Varuthapadatha Valibar Sangam is the soundtrack album composed by D. Imman to the 2013 Tamil-language romantic comedy film of the same name directed by Ponram and produced by Escape Artists Motion Pictures starring Sivakarthikeyan, Soori, Sri Divya and Sathyaraj. The album featured nine tracks, all of them featuring lyrics written by Yugabharathi. The album was launched on 19 July 2013 through the Sony Music India label and received positive reviews, with the song "Oodha Colour Ribbon" becoming popular.

== Background ==
The music is composed by D. Imman, previously collaborated with Sivakarthikeyan in Manam Kothi Paravai (2012). Imman began composing the tunes by December 2012 even before the film went into production. The soundtrack album features five songs, with a dubstep version and three karaoke versions, thus making it to nine tracks in total. It featured contributions from Hariharasudhan, Jayamoorthy, Vijay Yesudas, Pooja Vaidyanath, Anthony Daasan, Kovilpatti Amali, Shreya Ghoshal, Sooraj Santhosh, Swetha Suresh, Tha Prophecy.

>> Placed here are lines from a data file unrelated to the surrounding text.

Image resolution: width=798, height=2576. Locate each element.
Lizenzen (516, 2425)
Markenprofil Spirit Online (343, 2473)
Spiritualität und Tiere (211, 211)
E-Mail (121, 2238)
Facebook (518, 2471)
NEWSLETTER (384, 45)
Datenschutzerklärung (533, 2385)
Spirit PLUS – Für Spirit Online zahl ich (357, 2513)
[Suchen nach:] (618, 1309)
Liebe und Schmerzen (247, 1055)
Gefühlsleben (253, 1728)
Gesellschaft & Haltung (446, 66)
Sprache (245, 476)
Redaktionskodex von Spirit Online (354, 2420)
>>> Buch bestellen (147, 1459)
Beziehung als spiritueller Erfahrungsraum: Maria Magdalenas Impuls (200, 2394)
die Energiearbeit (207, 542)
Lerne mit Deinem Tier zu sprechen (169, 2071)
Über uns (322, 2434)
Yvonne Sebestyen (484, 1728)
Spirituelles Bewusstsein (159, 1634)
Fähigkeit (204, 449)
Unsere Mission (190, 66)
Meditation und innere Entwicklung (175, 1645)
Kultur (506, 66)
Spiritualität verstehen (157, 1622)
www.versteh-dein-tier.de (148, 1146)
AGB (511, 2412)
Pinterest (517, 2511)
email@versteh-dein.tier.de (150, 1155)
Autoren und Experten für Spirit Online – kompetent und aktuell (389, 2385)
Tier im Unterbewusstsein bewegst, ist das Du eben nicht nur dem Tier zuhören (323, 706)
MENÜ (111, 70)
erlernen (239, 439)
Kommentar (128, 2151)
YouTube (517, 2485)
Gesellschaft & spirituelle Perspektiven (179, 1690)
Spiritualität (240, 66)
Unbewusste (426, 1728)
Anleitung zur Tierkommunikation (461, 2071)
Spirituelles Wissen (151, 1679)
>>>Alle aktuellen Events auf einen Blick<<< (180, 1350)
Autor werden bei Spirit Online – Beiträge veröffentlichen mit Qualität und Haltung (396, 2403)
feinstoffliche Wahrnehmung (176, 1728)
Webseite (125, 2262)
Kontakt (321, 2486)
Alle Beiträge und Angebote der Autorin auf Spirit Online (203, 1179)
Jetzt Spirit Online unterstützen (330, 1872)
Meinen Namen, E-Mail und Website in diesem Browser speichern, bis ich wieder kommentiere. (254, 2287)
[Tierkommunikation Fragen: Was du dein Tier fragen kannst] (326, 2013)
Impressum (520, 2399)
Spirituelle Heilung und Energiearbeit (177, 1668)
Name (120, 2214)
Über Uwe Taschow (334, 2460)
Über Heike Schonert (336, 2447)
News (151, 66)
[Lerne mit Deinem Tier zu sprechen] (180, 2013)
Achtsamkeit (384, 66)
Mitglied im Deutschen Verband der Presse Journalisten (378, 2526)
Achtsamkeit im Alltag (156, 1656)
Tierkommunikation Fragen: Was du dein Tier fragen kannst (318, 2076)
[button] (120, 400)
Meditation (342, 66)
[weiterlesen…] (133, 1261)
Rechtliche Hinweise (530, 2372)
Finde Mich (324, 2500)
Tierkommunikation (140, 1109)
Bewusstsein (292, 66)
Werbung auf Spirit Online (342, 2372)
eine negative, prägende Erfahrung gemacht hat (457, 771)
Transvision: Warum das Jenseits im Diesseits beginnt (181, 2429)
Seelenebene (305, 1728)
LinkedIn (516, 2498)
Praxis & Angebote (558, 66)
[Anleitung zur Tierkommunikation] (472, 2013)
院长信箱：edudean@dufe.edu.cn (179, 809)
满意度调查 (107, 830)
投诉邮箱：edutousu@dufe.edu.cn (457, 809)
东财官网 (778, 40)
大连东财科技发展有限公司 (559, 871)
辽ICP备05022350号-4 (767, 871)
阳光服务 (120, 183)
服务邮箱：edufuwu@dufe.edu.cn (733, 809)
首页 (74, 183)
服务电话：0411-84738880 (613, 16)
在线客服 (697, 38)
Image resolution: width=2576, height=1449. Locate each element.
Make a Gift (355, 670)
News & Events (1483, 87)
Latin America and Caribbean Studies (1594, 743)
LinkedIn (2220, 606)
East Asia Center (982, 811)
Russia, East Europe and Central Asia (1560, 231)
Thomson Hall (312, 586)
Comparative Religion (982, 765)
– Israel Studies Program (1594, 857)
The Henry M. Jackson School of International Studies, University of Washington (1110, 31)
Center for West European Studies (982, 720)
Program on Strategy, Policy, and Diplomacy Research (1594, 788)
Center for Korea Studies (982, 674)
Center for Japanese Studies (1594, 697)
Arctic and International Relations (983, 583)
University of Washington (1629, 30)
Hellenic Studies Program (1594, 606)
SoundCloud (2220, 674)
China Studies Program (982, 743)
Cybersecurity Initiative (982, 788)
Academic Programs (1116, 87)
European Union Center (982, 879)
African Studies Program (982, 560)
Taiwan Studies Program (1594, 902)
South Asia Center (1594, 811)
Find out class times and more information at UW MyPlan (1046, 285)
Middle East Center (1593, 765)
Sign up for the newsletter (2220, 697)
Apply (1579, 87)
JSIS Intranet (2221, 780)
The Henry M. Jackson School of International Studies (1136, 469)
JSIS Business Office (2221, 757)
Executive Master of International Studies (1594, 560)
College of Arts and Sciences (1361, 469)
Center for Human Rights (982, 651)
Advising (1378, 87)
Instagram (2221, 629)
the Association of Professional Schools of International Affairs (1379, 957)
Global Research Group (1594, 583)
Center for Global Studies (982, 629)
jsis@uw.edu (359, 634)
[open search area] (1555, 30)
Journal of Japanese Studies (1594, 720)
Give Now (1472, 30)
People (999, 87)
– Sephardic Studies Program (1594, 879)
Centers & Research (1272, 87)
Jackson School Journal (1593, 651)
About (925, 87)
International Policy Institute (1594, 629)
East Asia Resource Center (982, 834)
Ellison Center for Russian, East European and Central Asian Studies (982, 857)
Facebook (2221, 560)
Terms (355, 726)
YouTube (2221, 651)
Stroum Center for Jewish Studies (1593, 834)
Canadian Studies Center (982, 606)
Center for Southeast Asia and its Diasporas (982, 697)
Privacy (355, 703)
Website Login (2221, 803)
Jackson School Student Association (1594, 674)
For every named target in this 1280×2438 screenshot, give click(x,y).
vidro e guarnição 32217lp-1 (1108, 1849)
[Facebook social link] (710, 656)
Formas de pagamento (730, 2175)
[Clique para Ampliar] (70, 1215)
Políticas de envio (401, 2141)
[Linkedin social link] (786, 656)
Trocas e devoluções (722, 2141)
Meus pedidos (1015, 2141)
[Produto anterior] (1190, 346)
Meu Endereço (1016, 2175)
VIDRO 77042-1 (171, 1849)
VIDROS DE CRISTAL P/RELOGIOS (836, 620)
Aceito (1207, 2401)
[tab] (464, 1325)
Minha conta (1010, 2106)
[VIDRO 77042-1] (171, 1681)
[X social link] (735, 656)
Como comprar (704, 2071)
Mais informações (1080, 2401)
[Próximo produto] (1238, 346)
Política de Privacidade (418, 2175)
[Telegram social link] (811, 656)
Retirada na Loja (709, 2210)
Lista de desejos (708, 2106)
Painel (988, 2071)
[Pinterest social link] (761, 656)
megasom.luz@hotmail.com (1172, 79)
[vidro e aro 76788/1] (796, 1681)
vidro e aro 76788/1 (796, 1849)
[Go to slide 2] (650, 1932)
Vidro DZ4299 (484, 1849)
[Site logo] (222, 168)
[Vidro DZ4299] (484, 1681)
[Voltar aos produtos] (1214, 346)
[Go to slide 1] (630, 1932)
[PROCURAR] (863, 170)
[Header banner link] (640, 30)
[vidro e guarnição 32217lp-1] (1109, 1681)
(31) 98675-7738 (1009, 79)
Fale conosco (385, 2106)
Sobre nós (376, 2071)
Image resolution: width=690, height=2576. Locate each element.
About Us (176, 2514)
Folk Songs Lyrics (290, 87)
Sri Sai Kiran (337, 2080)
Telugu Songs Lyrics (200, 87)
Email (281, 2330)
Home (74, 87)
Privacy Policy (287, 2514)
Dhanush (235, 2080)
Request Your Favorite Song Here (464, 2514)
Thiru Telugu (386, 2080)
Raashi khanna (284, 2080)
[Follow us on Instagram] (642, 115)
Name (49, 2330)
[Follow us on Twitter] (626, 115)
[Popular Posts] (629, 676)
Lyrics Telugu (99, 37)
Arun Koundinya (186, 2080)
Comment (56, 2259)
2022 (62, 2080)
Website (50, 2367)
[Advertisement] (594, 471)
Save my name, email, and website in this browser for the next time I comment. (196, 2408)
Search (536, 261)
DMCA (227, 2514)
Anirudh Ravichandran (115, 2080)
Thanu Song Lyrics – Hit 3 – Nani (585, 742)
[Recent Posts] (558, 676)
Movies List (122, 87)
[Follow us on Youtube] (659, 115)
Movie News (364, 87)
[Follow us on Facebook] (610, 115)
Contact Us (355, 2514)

Sivakarthikeyan sung the title track "Varuthapadatha Valibar Sangam", making his debut in playback singing.

== Release ==
The audio launch was held on 19 July 2013 at Sathyam Cinemas, Chennai. The event was felicitated by actor Dhanush and director A. R. Murugadoss.

== Track listing ==

| No. | Title | Singer(s) | Length |
|---|---|---|---|
| 1. | "Oodha Colour Ribbon" | Hariharasudhan | 04:42 |
| 2. | "Indha Ponnungale" | Jayamoorthy | 04:32 |
| 3. | "Paakaathey Paakaathey" | Vijay Yesudas, Pooja Vaidyanath | 04:35 |
| 4. | "Varuthapadatha Valibar Sangam" | Sivakarthikeyan, Anthony Daasan, Kovilpatti Amali | 04:00 |
| 5. | "Yennada Yennada" | Shreya Ghoshal, Sooraj Santhosh, Swetha Suresh | 04:18 |
| 6. | "Indha Ponnungale" (Dubstep mix) | Jayamoorthy, Tha Prophecy | 03:41 |
| 7. | "Oodha Colour Ribbon" (Karaoke) | — | 04:42 |
| 8. | "Paakaathey Paakaathey" (Karaoke) | — | 04:32 |
| 9. | "Indha Ponnungale" (Karaoke) | — | 04:31 |
| Total length: |  |  | 39:57 |

== Reception ==

=== Critical reception ===
S. R. Ashok Kumar from The Hindu, stated that "VVS songs is surely set to lift your mood." Karthik of Milliblog wrote, "Imman continues his good run, though there is now a clear indication that this style is getting mildly exhausting". Sify considered Imman's music as a highlight, which "blends perfectly with the rural theme of the film"; the review stated besides "Oodha Colour Ribbon" being the "pick of a lot", "Paakathey Paakathey" was considered a "lovely melody". S. Saraswathi of Rediff.com noted that Imman's music "fun and lively" with "Oodha Colour Ribbon" has some "amusing lyrics and is quite addictive".

=== Accolades ===

| Award | Date of ceremony | Category | Nominee(s) | Result | Ref. |
| Filmfare Awards South | 61st Filmfare Awards South | Best Music Director – Tamil | D. Imman | Nominated |  |
| South Indian International Movie Awards | 3rd South Indian International Movie Awards | Best Music Director | D. Imman | Nominated |  |
| Best Male Playback Singer | Hariharasudan (for "Oodha Color Ribbon") | Nominated |
| Vijay Awards | 8th Vijay Awards | Best Music Director | D. Imman | Nominated |  |
| Favourite Song | "Oodha Colour Ribbon" | Won |

== Impact ==
Varuthapadatha Valibar Sangam has been considered one of Imman's best albums according to The Times of India. The track "Oodha Colour Ribbon" in particular attained popularity. In September 2020, actor-politician Pawan Kalyan mentioned it as one of his favourite songs. However, in August 2025, music composer James Vasanthan called out the song's title, which refers to a purple-coloured ribbon, as a misnomer since the ribbon appearing onscreen is blue. He criticised the crew for misleading an entire generation with their seeming lack of awareness of the Tamil language.